So, Ladybug had her ultrasound of her skull today. She did so good, although it was a little strange for Mommy to be looking at her baby girl on the ultrasound table instead of being there herself! We had a sweet tech who was about 7 months pregnant with twins, boy and girl; so sweet! She took all sorts of pictures through Ladybug's little soft spot and then went to show them to the radiologist to make sure she didn't miss anything. When she came back, she told us the radiologist couldn't really see what he was needing to for the diagnosis we're trying to rule out, so he wanted some x-rays taken. I'm grateful for the way they handled this, so much better than letting us go home and then have to go all the way back over there.
Back to the waiting room we went, and of course Ladybug fell asleep right before we were called back for the x-rays. Too bad she won't stay asleep when I lay her down; she sure wasn't going to stay asleep on that hard table! She looked so tiny on that huge table. It was good that the Mechanic went with us; since I'm not on prevent-a-baby pills I had to go behind the protective wall, so he garbed up and helped position her. They wanted four views, one of each side, one straight on, and one from the top of her head. They had to retake one view three times because she kept wiggling; finally had to use the head immobilizers, which she didn't like.

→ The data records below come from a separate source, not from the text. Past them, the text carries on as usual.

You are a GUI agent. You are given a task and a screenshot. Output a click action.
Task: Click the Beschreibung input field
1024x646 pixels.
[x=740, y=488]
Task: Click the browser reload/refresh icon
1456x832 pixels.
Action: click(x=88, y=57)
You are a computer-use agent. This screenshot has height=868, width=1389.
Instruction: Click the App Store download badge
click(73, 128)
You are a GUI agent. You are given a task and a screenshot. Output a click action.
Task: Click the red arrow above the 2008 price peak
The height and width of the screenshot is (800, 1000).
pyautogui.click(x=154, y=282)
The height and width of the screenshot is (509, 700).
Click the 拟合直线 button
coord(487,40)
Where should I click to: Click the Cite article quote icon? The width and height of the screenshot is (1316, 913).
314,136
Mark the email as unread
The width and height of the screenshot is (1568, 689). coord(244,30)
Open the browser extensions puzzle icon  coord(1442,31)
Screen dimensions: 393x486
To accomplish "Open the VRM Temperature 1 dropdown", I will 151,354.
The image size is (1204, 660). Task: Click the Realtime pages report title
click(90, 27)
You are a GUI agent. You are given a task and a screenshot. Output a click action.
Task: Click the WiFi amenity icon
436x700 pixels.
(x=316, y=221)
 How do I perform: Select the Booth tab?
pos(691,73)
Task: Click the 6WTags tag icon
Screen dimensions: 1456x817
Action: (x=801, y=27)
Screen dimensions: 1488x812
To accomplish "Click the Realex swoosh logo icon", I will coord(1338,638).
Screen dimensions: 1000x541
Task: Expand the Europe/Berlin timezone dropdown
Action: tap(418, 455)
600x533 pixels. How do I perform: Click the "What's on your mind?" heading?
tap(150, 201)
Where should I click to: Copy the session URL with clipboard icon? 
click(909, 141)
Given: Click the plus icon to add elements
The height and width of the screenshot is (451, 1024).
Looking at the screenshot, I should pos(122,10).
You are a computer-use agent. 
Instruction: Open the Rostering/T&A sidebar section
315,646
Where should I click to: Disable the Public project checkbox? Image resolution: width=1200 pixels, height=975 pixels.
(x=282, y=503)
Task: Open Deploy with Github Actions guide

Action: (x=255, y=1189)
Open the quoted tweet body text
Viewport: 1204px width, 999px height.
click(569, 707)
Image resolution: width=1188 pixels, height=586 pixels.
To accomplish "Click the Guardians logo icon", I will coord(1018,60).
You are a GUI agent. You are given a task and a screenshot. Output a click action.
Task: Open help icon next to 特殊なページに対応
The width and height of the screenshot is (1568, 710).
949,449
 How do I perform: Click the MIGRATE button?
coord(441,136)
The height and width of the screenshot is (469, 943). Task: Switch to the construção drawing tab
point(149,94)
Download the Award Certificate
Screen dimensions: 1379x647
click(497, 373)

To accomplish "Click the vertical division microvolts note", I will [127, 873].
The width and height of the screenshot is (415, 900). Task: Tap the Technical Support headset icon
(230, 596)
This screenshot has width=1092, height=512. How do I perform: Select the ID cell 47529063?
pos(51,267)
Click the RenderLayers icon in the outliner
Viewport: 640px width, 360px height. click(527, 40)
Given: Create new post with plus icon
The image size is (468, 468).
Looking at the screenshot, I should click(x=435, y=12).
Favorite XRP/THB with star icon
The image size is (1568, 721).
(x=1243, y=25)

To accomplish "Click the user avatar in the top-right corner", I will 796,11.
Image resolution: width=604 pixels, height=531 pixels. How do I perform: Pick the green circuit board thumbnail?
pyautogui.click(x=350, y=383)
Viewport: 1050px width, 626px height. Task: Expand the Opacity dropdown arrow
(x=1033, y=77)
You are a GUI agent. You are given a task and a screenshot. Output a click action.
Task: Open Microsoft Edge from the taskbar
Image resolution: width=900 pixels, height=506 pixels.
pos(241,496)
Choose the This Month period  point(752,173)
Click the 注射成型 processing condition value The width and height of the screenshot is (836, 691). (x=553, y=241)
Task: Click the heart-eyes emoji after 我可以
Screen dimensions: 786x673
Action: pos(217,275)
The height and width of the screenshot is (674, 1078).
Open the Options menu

We'll get our results at our four month check-up Thursday; all I can tell you is she has a skull. Neither of us really knew what we were looking at during the ultrasound, and we didn't get a close look at the x-rays either. We could probably get the results early, but as I told my mother-in-law today, what's the point? It's not going to change anything at all, and I'm already bracing myself for the most-likely worst scenario, which would be the craniostenosis. The only other thing that might be worse that I can come up with is cancer, and I have every confidence it's not that.
So I wait. I'm amazingly at peace with things right now; perhaps it is the prayers being lifted up for us. What else can I do? I kiss her little head and tell her I love her, and tell her she's cute even with a lumpy head. God will provide. I don't know how, but for right now, worrying isn't going to do a thing.
I was glancing over a blog today which had a verse I hadn't thought of in quite a while, the passage that says "You knit me together in my mother's womb." It's comforting, because it reminds me that God made my little girl just the way she is. He chose the genes she has. He knew when he first formed her in me what life would bring her. He knows all the illnesses, the injuries, the pains, the heartache, the joys that she will have. He knows her every day, and has them planned for her. I don't know what tomorrow, or especially Thursday, will bring. I don't know what the next six months will hold. But I know someone who does. And while that seems trite... it is such a comfort. Someone else loves my baby girl more than I do. More than I ever could. And as hard as that is for me to imagine... it's true.